Under the simplified regime, your taxable income is calculated using a fixed coefficient (e.g., 75% or 35% for many service activities) but there are some justification requirements that you must meet in case of a tax audit.
So what freelancers and businesses need to ask is: “Will this expense help me meet the ‘justification’ rules?”
So, in the simplified regime the goals are to:
- validate/allocate expenses correctly
- hold the appropriate doccumentation to justify these expenses
- hit the justification requirements
What “deductible” means in the simplified regime
If you are in a service activity the law assumes part of your income covers expenses (25% or 65% depending on the activity).
But there is a catch: part of that assumed deduction is conditional on you having (and identifying) enough documented business expenses. You must justify 15% of your annual gross-iconme.
If you properly document and identify enough qualifying expenses, you keep the intended benefit of the simplified regime.
If you don’t, your taxable income can increase and so will your taxes.
Many people think “simplified = no need to care about expenses”. This is a complex topic but this is true when your income is small but often false once income grows.
As a rough rule of thumb, the justification requirements become relevant to you when your gross-income is greater than €30,500 in 2026.
The expense categories that count
For the 0.75 / 0.35 service coefficients, the qualifying items include:
1) Social Security
The greater of:
- a specific deduction amount (€4,587.09 in 2026), or
- the mandatory Social Security contributions connected to the activity.
Social Security often “covers” a meaningful part of the justification requirements by itself for many freelancers.

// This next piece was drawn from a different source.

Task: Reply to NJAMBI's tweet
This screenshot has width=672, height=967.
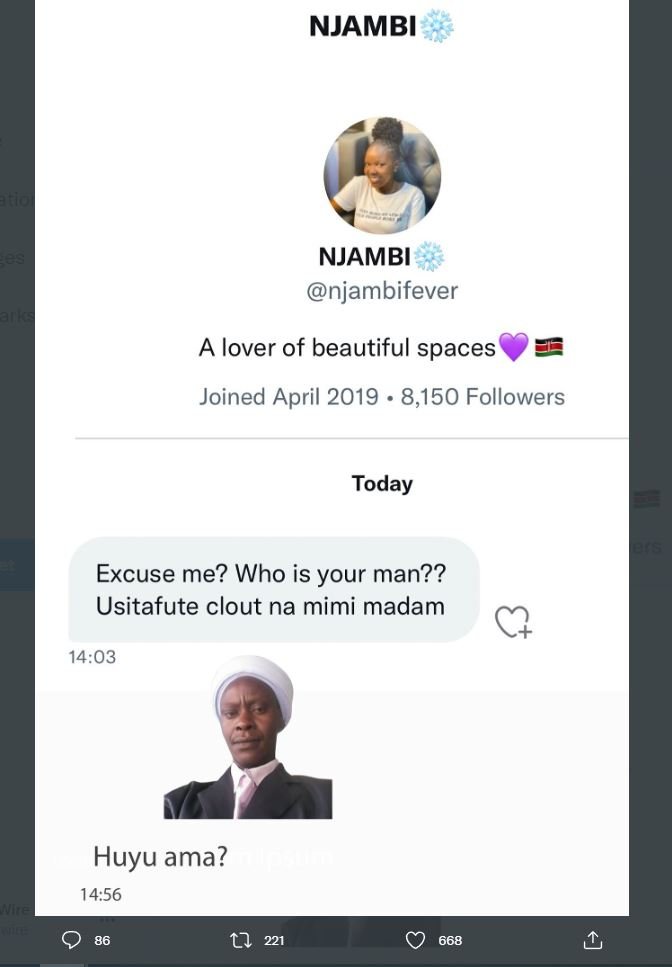Action: [x=71, y=940]
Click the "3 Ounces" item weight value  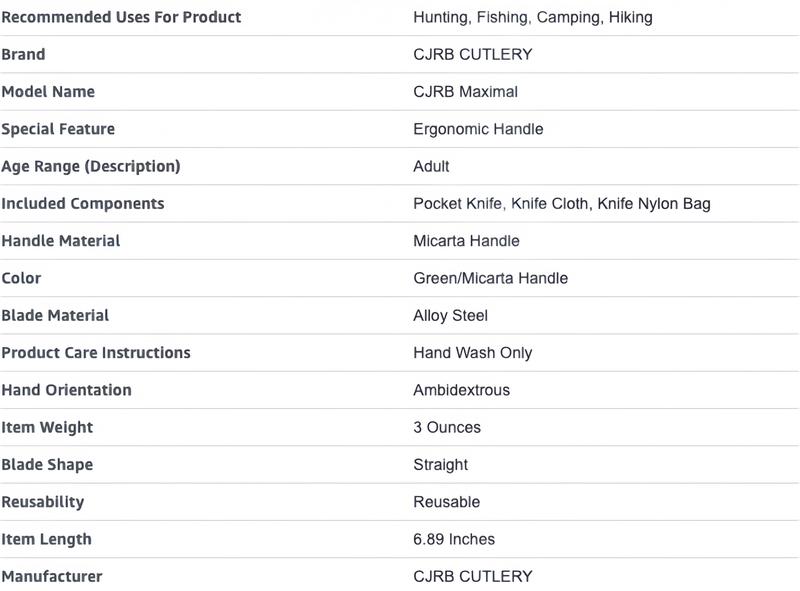point(446,427)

2) Staff costs (if you have employees)
Salaries and remuneration-related costs that are properly reported.
3) Rent of a property used for the activity (if you have one)
Rents for premises allocated to the activity (supported by invoices/documents communicated to the tax authority).
4) A notional cost for property you own (if used for the activity)
Instead of rent, the law allows a percentage of the VPT (valor patrimonial tributário) for properties allocated to the activity
Note that a higher percentage is allowed for short-term rental operators.
5) “Other expenses” related to the activity
This is where most items fall, as long as they are related to the business activity and supported by proper invoices.
Some examples:
- consumables/materials
- electricity, water
- transport and communications
- insurance
- leasing rents
- professional and legal fees
- travel and stays
- business imports
Mixed-use expenses – the “25% rule”
If certain expenses are only partially used for the activity the law provides that some categories are considered at only 25%.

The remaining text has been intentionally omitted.